Girls in the Boy Scouts

The Boy Scouts of America have announced their marketing plan to welcome girls to Cub Scouts (the full launch is later this year, but they report that 3,000 early adopters are already in), calling it "Scout Me In". They're also changing the name of the program for older kids to "Scouting BSA" starting in February -- since the girls' track in the program is coming in 2019.

I get it -- there are lots of people who are mad because this change upends a long-standing tradition.

But I beg to differ.

The virtues promoted in Scouting are not gender-specific. Girls will have separate troops at the adolescent/teen levels, and I enthusiastically welcome their freedom now to pursue the Eagle Scout award.
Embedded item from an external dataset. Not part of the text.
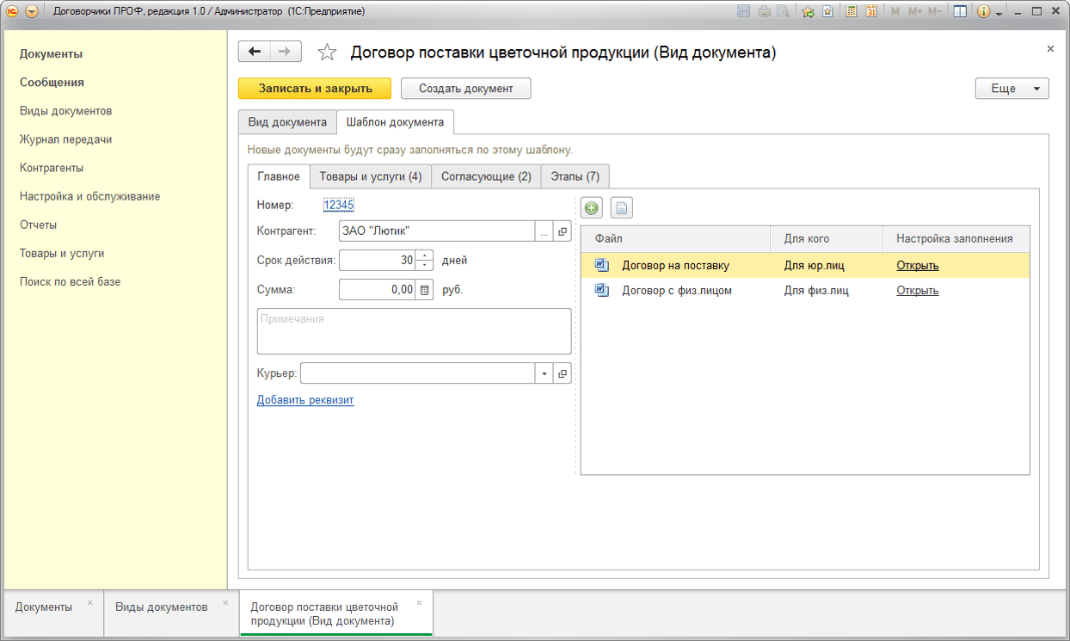
Task: Toggle the favorite star beside the document title
Action: pos(327,52)
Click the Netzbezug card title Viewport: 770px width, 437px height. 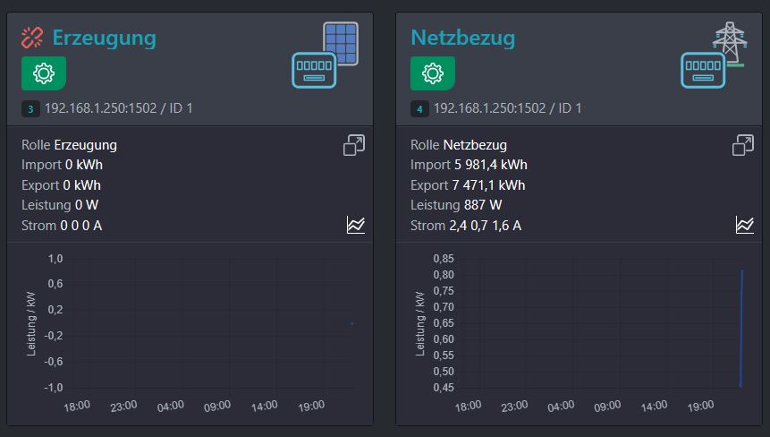click(462, 38)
Kids have abundant opportunities to self-sort by gender if they so choose, sports being a prime example. But the values and principles behind Scouting -- being prepared, doing one's duty, helping others, and so on -- are non-gender-specific.

The more time that adolescent boys and girls spend seeing one another as peers and equals, capable of doing useful and challenging things together, the better.

I have known many women who would have made fantastic Eagle Scouts, becoming role models for girls and boys alike. Up until now, we've told them they can't just because of their sex. This policy change opens the door to developing and recognizing a whole new generation of female leaders. I am 100% in favor of such a step forward.

This subject is a great example of the difference between a traditionalist and a real conservative. As a conservative, what I care about is conserving the values and the principles that work. While I don't subscribe to change just for its own sake, I'm always looking for better ideas and better ways to do things.

Traditionalists, on the other hand, just want to stop the world in its tracks.

There's a grand conflict already underway between the conservatives and the traditionalists. The Scouting change is a small but very real flashpoint. If you're adamantly opposed to a girls' track in the Scouts, and you're using an argument like "Don't take the 'Boy' out of 'Boy Scouts'", then you're being a traditionalist. But if you look at this and say "I believe in the Scouting principles, and we've learned that women can do everything from pilot fighter jets to lead at the highest levels of government, and preparing girls to be those leaders through the BSA programs would be good for both girls and boys alike", then you're an open-minded conservative.

When it comes to the BSA, consider me an OMC.